Figure 1 . Data sources and curation (see text for details).A. Raw data was prepared by the Croatian Institute for Public Health from several databases that it maintains. COVID-19 patients were identified based on positive polymerase chain reaction (PCR) or rapid antigen testing (RAT) performed at dedicated public testing points or hospitals (ICD-10 code U07.1), or based on epidemiological/clinical criteria (ICD-10 code U07.2) and individual data were linked to databases on vaccination, deceased persons, hospitalizations and Central Heath Information System. B . Anonymized data were “tidied-up” by exclusion of patients first diagnosed by PCR testing when seeking hospital assistance regardless of the reason, so as to retain only outpatients; subjects younger than 16 years and those with missing/erroneous entries on key variables. Also, repeated COVID-19 episodes were excluded and cut-off date for index COVID-19 diagnosis was set at August 15, 2021. Based on International Classification of Disease version 10 (ICD-10) code entries and Anatomical Therapeutic Chemical (ATC) code entries patients were classified into subsets (Group A, Group B, Group C) in respect to issuance of prescriptions for fluvoxamine and underlying morbidity. Definitions of Group A (patients burdened with conditions requiring antidepressant/anxyolytic treatment and prescribed fluvoxamine around the time of COVID-19 diagnosis), Group B (patients patients burdened with conditions requiring antidepressant/anxyolytic treatment not prescribed with fluvoxamine) and Group C patients (patients free of psychiatric difficulties and of respective treatments) are detailed in Table 1.

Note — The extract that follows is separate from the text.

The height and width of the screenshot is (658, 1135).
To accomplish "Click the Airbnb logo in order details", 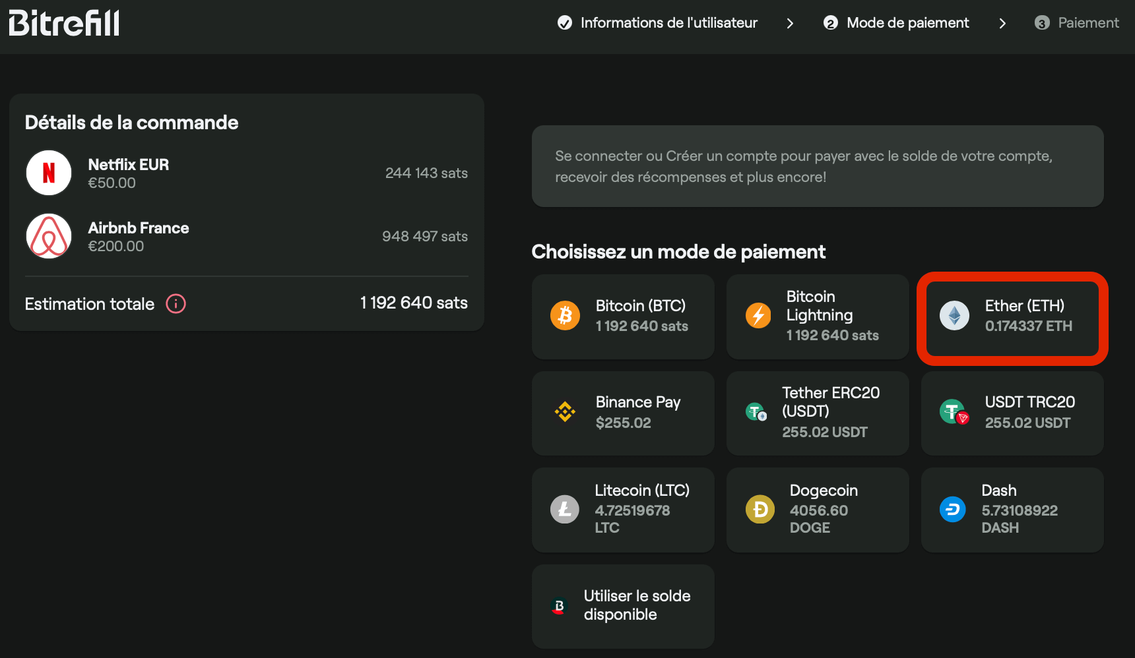I will 49,235.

Figure 2 . Raw incidence (percentage) of COVID-related hospitalization, all-cause 30-day hospitalization and of COVID-related mortality (composite) (see Patients and Methods for definitions) across the patient subsets: Group A (patients burdened with conditions requiring antidepressant/anxyolytic treatment and prescribed fluvoxamine around the time of COVID-19 diagnosis), Group B (patients burdened with similar psychiatric difficulties, but not prescribed with fluvoxamine) and Group C (patients free of psychiatric difficulties and of respective treatments).

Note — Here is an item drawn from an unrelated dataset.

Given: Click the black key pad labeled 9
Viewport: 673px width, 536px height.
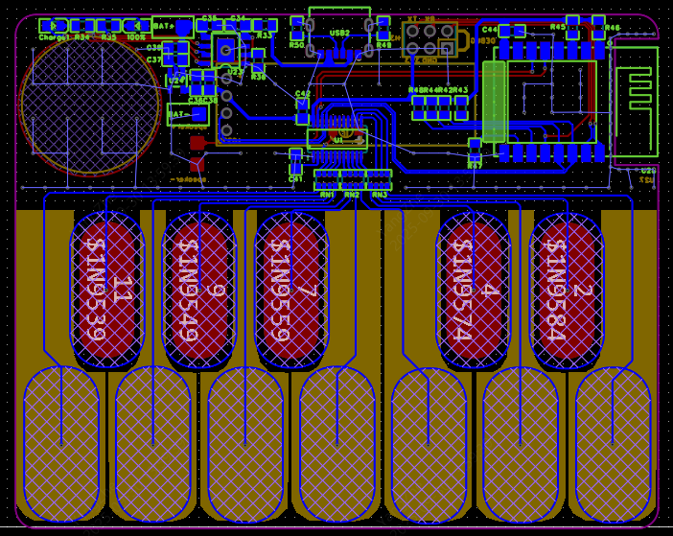Looking at the screenshot, I should [199, 290].
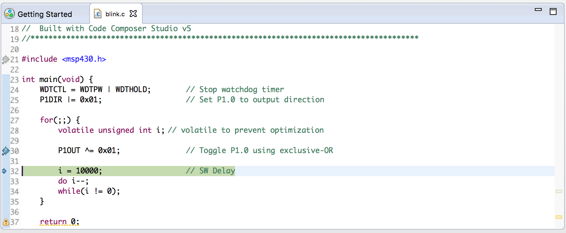Close the blink.c tab

point(134,14)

Figure 3. Analysis of outcomes (see Patients and Methods for definitions) in matched sets of patients burdened with conditions requiring antidepressant/anxyolytic treatment and prescribed (Group A) or not prescribed (Group B) fluvoxamine, and those free of such difficulties and related treatments (Group C) around the time of COVID-19 diganosis. Depicted are proportions (percentages) of patients with outcomes in each matched set and respective relative risks (RR). Priors for Bayes estimates: skeptical is moderately informative normal prior centered at 0.0 for Ln(RR) with standard deviation 0.355 – gives equal (50%) probability to an RR above and an RR below unity with 95% probability for an RR between 0.5 and 2.0; optimistic is a moderately informative normal prior centered at -0.199 for Ln(RR) (i.e., 18% relative risk reduction) with standard deviation 0.40 – suggests a benefit but leaves 30% probability of an RR >1.0;pesimistic is a weakly informative normal prior centered at 0.199 for Ln(RR) (i.e., 22% relative risk increase) with standard deviation 0.77 – suggests harm (of the same extent as benefit suggested by the optimistic prior), but leaves 40% probability of an RR <1.0.

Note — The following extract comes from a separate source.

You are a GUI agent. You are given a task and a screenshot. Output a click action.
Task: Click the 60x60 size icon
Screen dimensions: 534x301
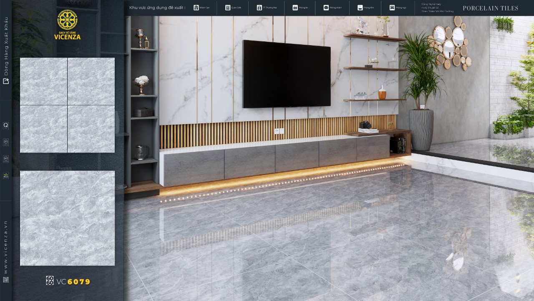(50, 281)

Figure 4 . Differences between Group A patients (burdened with conditions requiring antidepressant/anxyolytic treatment and prescribed fluvoxamine around the time of COVID-19 diagnosis) and Group B patients (suffer similar psychiatric difficulties, but are not prescribed with fluvoxamine), i.e., control patients, regarding the outcomes of interest (see Patients and Methods for definitions) generated in network meta-analysis (frequentist and Bayes) that included Group A vs. Group B, Group A vs. Group C and Group B vs. Group C comparisons in matched sets.A . Meta-analysis based on weighted proportions. Direct, indirect and total (combined, network) differences. B.Meta-analysis based on Ln (RR) generated in primary Bayesian analysis with moderately informative skeptical prior (shown in Figure 3). Only total (combined) effects are shown (as in A, direct and indirect effects were consistent).